------ SOURCE DATA

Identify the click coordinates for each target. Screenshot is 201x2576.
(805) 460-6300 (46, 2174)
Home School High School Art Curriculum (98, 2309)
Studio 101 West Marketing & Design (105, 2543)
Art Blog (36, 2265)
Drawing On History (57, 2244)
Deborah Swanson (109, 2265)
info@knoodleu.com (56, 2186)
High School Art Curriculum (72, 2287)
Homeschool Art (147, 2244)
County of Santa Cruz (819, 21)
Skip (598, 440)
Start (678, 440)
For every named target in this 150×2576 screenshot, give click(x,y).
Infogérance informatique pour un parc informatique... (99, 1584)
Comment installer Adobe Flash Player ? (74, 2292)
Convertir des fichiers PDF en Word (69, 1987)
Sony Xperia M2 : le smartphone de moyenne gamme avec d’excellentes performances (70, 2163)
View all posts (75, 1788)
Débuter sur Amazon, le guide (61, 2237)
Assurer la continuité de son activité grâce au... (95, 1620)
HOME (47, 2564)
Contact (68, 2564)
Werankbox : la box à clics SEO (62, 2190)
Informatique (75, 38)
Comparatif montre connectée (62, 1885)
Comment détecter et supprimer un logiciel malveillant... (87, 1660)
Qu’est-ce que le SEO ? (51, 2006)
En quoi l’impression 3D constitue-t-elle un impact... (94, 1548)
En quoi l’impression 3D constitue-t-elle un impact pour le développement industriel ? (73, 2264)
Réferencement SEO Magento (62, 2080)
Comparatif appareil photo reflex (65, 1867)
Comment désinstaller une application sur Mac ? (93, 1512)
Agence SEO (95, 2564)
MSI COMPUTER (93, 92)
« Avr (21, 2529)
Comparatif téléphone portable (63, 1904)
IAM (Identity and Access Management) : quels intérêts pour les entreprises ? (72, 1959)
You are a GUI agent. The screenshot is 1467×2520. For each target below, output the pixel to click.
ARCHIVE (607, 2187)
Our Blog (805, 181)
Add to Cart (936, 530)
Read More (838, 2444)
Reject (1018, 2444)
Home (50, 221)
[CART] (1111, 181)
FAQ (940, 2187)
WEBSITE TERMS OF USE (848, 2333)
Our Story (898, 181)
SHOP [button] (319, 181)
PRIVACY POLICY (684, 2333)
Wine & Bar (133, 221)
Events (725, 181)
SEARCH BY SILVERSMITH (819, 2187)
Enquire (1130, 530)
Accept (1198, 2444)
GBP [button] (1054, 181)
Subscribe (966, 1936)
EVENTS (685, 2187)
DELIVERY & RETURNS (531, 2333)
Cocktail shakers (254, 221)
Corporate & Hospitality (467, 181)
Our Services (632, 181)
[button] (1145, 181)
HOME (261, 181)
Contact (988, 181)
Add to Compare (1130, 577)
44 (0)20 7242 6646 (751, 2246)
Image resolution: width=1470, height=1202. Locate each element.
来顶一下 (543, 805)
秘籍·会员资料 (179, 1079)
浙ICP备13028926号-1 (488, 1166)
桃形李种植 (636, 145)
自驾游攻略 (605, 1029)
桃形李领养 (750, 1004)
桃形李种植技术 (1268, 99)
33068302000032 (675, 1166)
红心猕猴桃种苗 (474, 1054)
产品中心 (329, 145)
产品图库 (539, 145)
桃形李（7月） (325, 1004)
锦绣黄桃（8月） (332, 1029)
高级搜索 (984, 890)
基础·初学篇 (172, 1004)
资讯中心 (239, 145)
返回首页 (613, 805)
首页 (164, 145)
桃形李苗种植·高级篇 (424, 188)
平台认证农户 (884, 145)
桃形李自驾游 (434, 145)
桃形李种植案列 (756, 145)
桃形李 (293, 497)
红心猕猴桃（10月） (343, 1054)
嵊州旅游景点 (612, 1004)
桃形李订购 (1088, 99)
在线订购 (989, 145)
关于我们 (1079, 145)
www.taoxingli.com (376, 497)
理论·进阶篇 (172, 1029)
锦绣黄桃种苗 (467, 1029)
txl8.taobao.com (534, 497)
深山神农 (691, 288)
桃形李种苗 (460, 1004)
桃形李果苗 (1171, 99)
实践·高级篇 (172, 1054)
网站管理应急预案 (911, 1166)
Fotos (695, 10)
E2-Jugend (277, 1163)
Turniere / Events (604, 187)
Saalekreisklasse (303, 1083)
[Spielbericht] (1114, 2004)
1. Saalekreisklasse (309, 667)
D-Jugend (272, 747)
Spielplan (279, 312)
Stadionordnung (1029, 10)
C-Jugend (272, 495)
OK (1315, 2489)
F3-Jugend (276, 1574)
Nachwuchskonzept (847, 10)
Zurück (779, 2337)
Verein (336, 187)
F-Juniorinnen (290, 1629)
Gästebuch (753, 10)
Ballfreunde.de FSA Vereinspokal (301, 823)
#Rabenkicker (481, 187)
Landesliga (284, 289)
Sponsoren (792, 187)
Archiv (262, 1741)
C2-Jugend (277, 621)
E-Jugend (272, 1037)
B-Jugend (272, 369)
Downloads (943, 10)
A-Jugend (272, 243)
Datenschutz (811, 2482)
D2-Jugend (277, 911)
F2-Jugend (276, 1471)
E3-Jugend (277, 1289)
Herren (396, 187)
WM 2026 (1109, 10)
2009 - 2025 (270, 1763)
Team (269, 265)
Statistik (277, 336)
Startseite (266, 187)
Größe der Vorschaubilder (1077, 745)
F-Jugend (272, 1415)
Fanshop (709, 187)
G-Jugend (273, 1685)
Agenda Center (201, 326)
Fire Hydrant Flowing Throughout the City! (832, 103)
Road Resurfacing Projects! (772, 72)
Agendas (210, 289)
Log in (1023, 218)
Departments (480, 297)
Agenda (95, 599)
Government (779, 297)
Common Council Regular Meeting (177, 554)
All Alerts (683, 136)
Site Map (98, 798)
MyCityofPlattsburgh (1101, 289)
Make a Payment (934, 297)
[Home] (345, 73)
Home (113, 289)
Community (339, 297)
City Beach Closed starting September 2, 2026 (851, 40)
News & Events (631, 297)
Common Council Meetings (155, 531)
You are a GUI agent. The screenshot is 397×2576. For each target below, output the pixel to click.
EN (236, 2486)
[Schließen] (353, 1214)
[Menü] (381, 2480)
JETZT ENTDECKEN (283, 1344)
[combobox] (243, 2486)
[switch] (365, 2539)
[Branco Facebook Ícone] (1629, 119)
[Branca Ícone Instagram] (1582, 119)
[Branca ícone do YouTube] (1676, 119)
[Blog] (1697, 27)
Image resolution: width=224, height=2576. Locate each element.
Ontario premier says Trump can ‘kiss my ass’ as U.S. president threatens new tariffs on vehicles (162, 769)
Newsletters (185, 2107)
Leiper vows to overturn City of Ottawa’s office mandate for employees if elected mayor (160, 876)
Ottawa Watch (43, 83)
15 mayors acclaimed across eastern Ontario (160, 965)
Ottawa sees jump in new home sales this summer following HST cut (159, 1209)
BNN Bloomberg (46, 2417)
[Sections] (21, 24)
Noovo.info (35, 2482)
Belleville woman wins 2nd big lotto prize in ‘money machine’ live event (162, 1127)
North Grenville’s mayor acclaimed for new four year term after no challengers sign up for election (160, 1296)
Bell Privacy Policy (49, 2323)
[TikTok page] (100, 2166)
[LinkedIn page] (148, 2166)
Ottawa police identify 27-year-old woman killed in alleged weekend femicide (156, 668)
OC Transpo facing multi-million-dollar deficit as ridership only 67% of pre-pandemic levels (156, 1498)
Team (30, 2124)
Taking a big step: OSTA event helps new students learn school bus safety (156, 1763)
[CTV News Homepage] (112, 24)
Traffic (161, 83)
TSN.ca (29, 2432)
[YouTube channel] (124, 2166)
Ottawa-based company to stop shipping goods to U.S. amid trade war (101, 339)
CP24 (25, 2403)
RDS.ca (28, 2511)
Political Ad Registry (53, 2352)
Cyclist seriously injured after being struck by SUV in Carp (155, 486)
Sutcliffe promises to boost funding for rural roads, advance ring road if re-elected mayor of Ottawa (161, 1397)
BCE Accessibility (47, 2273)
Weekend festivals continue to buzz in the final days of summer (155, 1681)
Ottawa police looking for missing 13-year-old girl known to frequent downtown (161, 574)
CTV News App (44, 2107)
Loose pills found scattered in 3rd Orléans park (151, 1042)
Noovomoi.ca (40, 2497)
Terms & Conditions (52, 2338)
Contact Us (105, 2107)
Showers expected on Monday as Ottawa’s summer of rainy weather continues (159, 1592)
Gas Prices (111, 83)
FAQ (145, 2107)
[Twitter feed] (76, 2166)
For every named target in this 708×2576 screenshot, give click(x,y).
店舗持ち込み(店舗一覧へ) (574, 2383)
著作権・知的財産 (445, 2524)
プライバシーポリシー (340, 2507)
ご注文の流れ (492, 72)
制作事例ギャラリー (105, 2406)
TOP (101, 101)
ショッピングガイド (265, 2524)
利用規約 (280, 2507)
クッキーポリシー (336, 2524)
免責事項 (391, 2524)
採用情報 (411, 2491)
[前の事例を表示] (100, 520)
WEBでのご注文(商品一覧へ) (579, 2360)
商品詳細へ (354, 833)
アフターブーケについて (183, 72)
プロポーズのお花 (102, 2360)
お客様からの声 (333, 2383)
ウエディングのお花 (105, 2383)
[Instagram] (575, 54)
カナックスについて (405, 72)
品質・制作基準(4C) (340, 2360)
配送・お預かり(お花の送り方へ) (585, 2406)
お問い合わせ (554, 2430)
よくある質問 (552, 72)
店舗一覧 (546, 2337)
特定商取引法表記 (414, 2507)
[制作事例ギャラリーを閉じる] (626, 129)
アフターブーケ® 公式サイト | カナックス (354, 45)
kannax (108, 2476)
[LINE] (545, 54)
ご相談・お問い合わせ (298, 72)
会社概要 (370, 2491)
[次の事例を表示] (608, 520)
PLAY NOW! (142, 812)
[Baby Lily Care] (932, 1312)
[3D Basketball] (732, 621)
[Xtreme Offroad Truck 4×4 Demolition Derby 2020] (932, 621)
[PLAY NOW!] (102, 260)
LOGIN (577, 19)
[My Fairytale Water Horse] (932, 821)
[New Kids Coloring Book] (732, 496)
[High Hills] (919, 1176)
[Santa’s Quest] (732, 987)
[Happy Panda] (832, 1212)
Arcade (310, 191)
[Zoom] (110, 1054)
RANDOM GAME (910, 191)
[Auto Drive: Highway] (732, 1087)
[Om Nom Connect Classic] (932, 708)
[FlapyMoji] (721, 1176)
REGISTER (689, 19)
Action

------------

## EXERCISE DETAILS
Using the records above, copy every line that has the word "Ontario" in it.

## ANSWER SPACE
Ontario premier says Trump can ‘kiss my ass’ as U.S. president threatens new tariffs on vehicles (162, 769)
15 mayors acclaimed across eastern Ontario (160, 965)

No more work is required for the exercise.